▸ Record extracts
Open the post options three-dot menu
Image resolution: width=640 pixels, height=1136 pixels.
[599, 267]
==
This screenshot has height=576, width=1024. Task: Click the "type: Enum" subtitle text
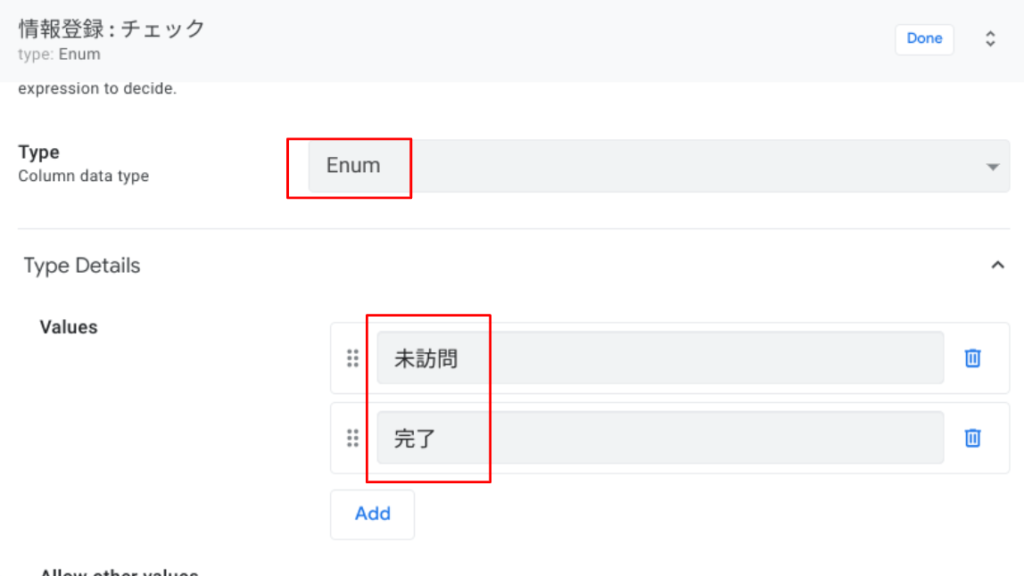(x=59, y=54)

▸ Written task
Edit the records from the line that has "This screenshot has" through the line that has "(x=59, y=54)", changing "subtitle" to "heading" and leaving everything else unchanged. Return only those lines, without the pictures.

▸ Right answer
This screenshot has height=576, width=1024. Task: Click the "type: Enum" heading text
(x=59, y=54)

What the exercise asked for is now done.